Research article | 12 Nov 2015

Nonlinear effects of locally heterogeneous hydraulic conductivity fields on regional stream–aquifer exchanges

J. Zhu1, C. L. Winter2, and Z. Wang1,3 J. Zhu et al.
  • 1Department of Hydraulic Engineering, Tsinghua University, Beijing 100084, China
  • 2Department of Hydrology and Water Resources and Program in Applied Mathematics, University of Arizona, Tucson, AZ 85721, USA
  • 3State Key Laboratory of Hydro-Science and Engineering, Tsinghua University, Beijing 100084, China

Abstract. Computational experiments are performed to evaluate the effects of locally heterogeneous conductivity fields on regional exchanges of water between stream and aquifer systems in the Middle Heihe River basin (MHRB) of northwestern China. The effects are found to be nonlinear in the sense that simulated discharges from aquifers to streams are systematically lower than discharges produced by a base model parameterized with relatively coarse effective conductivity. A similar, but weaker, effect is observed for stream leakage.
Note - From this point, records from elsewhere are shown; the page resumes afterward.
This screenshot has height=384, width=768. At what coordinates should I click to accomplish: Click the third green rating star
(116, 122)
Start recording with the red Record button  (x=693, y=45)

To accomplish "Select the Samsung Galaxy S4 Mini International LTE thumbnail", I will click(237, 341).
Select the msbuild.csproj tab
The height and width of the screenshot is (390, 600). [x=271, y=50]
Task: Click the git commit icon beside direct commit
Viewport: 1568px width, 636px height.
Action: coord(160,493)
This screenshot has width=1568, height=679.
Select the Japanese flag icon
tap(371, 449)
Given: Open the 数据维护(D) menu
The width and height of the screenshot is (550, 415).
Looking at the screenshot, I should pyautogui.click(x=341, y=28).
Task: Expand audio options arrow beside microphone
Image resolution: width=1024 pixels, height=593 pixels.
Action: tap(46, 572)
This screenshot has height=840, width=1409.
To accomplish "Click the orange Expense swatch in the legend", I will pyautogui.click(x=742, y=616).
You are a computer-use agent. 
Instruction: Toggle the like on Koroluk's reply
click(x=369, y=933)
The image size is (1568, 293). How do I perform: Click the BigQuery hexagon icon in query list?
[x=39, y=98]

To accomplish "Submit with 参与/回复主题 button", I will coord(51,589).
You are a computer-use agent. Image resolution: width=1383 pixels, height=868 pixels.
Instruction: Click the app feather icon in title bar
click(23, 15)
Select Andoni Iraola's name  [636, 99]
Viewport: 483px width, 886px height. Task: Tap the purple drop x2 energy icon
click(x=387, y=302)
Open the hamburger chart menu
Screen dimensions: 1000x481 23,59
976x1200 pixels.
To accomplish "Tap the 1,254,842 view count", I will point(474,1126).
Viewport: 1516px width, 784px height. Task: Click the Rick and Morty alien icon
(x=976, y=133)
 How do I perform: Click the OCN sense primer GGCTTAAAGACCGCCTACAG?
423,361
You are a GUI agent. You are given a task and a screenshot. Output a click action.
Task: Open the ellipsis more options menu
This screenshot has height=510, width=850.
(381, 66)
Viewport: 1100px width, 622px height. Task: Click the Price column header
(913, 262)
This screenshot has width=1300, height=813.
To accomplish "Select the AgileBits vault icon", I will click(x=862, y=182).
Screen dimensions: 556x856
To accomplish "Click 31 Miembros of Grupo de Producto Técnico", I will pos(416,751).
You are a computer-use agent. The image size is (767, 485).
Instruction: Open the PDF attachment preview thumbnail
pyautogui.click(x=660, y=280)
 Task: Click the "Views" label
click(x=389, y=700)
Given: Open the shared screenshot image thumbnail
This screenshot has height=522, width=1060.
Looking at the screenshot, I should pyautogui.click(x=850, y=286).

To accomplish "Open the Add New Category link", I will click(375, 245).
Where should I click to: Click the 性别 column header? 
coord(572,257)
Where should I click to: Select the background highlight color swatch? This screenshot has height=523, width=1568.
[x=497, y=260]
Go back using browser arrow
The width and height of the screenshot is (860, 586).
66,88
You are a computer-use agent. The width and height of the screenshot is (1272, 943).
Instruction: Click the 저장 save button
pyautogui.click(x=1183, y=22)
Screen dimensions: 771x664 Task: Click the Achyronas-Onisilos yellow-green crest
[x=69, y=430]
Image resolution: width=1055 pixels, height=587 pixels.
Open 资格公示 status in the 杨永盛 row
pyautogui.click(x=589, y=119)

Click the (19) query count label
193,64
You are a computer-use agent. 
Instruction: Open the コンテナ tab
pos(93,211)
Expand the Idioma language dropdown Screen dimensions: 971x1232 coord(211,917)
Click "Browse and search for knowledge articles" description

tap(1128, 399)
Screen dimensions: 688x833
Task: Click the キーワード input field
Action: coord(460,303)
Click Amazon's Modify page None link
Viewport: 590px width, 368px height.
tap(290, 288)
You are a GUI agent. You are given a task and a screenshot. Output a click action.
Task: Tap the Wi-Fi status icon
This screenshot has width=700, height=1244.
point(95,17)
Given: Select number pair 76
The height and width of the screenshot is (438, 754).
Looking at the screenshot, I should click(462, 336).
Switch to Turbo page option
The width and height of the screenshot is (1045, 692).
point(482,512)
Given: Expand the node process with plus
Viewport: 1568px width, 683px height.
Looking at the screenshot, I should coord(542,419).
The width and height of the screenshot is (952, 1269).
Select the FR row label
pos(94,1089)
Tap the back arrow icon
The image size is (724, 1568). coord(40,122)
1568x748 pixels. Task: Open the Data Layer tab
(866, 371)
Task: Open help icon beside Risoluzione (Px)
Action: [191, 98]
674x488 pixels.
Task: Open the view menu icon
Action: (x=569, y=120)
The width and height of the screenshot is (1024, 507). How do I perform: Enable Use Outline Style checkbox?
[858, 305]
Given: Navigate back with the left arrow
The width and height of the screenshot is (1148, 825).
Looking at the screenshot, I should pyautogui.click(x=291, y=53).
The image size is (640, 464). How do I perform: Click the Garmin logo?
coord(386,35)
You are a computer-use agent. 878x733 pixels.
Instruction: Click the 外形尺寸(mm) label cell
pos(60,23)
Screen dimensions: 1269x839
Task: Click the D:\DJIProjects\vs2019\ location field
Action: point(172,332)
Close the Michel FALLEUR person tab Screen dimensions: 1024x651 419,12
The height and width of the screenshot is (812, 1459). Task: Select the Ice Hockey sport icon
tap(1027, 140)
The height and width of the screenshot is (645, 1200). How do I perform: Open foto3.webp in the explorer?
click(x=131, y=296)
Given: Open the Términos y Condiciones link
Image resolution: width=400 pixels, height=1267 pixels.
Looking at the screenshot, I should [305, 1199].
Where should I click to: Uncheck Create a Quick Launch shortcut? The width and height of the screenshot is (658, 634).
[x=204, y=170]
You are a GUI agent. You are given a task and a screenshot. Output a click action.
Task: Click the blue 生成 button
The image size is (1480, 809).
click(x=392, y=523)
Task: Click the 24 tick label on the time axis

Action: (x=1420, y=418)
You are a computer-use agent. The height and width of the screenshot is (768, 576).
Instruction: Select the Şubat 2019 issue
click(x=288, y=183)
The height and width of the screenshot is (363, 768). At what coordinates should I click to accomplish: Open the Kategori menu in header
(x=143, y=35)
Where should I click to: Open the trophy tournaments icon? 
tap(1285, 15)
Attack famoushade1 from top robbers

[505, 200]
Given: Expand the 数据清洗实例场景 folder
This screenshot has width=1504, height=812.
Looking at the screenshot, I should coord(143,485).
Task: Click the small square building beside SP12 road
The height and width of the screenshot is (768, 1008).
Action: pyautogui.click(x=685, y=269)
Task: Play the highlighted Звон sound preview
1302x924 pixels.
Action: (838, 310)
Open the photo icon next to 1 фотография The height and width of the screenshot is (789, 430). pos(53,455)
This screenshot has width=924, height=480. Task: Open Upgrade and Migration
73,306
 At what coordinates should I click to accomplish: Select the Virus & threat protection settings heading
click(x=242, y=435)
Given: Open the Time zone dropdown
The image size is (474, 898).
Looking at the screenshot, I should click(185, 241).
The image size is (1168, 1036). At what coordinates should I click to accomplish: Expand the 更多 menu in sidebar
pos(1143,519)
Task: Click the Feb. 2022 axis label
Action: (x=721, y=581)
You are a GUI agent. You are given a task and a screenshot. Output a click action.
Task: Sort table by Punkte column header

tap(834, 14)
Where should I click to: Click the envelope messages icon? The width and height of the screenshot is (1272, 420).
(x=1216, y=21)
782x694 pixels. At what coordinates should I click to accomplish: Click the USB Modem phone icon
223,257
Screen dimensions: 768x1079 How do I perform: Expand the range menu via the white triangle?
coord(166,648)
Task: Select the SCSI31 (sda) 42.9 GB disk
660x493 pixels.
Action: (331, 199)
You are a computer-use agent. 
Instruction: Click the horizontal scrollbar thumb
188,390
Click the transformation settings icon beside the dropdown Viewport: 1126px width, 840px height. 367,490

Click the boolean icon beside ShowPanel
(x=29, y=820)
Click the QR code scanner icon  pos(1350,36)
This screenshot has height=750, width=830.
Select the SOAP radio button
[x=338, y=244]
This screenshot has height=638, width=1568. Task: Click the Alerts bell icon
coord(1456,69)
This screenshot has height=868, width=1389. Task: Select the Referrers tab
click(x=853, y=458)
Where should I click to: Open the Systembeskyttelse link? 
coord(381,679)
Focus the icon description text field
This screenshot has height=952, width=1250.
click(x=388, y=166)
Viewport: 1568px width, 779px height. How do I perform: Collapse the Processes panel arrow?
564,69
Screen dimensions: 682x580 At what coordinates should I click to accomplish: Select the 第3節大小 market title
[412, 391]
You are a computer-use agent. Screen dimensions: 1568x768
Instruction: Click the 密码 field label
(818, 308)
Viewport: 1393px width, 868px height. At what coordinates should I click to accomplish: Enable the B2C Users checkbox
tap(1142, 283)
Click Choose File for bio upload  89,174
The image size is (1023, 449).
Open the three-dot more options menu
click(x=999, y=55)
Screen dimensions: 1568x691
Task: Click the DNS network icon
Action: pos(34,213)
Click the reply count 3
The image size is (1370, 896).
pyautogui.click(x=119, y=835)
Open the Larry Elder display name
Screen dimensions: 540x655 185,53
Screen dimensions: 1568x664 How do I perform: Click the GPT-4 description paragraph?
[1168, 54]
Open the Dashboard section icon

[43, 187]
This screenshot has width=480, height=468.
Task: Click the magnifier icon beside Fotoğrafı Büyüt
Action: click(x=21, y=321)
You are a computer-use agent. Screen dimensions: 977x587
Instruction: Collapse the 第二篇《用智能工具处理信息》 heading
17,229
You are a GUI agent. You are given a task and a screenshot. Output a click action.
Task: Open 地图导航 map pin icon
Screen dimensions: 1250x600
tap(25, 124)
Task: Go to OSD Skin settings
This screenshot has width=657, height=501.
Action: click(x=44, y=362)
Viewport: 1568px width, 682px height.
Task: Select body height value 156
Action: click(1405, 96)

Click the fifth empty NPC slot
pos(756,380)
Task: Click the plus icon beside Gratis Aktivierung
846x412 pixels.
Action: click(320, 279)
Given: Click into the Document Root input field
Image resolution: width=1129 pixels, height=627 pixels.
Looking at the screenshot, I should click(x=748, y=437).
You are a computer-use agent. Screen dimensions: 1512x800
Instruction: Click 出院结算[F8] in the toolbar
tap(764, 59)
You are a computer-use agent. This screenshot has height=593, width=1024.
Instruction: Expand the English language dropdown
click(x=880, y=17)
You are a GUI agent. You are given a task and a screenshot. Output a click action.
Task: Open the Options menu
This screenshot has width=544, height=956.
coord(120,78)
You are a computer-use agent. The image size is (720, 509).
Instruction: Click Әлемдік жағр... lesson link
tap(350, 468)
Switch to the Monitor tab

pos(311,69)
The study is organized around three hypotheses: (H1) small-scale spatial variations of conductivity significantly affect regional exchanges of water between streams and aquifers in river basins, (H2) aggregating small-scale heterogeneities into regional effective parameters systematically biases estimates of stream–aquifer exchanges, and (H3) the biases result from slow paths in groundwater flow that emerge due to small-scale heterogeneities. The hypotheses are evaluated by comparing stream–aquifer fluxes produced by the base model to fluxes simulated using realizations of the MHRB characterized by local (grid-scale) heterogeneity. Levels of local heterogeneity are manipulated as control variables by adjusting coefficients of variation. All models are implemented using the MODFLOW (Modular Three-dimensional Finite-difference Groundwater Flow Model) simulation environment, and the PEST (parameter estimation) tool is used to calibrate effective conductivities defined over 16 zones within the MHRB. The effective parameters are also used as expected values to develop lognormally distributed conductivity (K) fields on local grid scales. Stream–aquifer exchanges are simulated with K fields at both scales and then compared. Results show that the effects of small-scale heterogeneities significantly influence exchanges with simulations based on local-scale heterogeneities always producing discharges that are less than those produced by the base model. Although aquifer heterogeneities are uncorrelated at local scales, they appear to induce coherent slow paths in groundwater fluxes that in turn reduce aquifer–stream exchanges. Since surface water–groundwater exchanges are critical hydrologic processes in basin-scale water budgets, these results also have implications for water resources management.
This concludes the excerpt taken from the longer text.